Only drill helped him respond courteously to the greetings of the celebrities. He wasn’t aware when Manora and Lessa came to his assistance.
“Not a word until the child has had something to eat, Lytol,” the Weyrwoman said firmly, her hands pressing him gently to the empty seat beside Felessan. The boy paused between spoonfuls to look up with a complex series of facial contortions supposed to convey a message that escaped Jaxom. “Jaxom missed lunch at the Hold and is several hours hungrier in consequence. He is well, Manora?”
“He took no more harm than Felessan.”
“He looked a little glassy-eyed as you crossed the weyr.” Lessa bent to peer at Jaxom who politely looked at her, chewing with sudden self-consciousness. “How do you feel?”
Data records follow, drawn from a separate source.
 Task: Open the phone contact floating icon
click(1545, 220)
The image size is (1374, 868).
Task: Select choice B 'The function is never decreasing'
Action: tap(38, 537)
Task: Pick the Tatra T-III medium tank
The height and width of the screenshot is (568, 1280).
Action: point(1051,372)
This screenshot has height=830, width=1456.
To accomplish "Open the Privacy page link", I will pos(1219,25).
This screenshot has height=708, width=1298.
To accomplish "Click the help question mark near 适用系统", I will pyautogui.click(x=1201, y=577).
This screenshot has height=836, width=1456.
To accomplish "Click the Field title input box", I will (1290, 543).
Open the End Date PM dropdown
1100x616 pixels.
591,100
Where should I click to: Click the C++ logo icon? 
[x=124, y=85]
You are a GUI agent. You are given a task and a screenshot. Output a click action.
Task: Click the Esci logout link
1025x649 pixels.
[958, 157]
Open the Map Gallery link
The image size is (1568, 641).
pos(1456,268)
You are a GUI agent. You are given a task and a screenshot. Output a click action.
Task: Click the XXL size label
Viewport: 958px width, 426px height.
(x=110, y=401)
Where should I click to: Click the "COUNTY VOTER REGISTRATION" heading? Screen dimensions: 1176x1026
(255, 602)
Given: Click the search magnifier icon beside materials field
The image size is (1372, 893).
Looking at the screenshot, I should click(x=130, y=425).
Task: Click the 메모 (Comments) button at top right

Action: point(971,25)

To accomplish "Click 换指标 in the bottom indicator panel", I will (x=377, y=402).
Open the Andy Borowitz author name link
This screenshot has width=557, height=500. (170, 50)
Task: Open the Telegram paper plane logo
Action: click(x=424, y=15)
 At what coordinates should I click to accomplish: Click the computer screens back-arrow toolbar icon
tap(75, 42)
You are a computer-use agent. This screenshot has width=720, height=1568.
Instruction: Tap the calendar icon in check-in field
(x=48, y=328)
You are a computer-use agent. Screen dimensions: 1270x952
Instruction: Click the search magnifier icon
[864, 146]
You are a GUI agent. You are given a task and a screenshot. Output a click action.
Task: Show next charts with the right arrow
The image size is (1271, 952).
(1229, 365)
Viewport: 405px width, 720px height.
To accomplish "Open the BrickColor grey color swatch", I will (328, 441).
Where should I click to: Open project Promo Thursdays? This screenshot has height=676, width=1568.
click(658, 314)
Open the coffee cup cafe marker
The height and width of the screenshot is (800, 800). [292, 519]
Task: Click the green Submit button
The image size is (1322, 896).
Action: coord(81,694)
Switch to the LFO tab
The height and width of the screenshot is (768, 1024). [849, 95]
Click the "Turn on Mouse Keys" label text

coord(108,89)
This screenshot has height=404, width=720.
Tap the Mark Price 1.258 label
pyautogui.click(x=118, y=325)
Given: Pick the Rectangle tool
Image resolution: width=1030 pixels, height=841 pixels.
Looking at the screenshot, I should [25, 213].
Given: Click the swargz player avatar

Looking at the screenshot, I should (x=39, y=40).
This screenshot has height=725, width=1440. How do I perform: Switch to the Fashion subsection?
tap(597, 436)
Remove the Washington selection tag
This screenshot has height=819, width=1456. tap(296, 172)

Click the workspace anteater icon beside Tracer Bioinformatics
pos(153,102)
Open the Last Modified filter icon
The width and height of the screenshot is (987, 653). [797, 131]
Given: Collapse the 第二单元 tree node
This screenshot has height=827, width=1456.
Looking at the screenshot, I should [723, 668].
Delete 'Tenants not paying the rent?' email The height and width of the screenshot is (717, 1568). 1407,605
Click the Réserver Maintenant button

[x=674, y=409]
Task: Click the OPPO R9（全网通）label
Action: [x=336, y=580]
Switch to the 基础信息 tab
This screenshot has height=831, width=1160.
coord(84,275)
Jaxom emptied his mouth hurriedly, trying to swallow a half-chewed lump of vegetable. Felessan tendered a cup of water and Lessa deftly swatted him between the shoulder blades as he started to choke.
“I feel fine,” he managed to say. “I feel fine, thank you.” He waited, unable to resist looking at his plate and was relieved when the Weyrleader laughingly reminded Lessa that she was the one who said the boy should eat before anything else.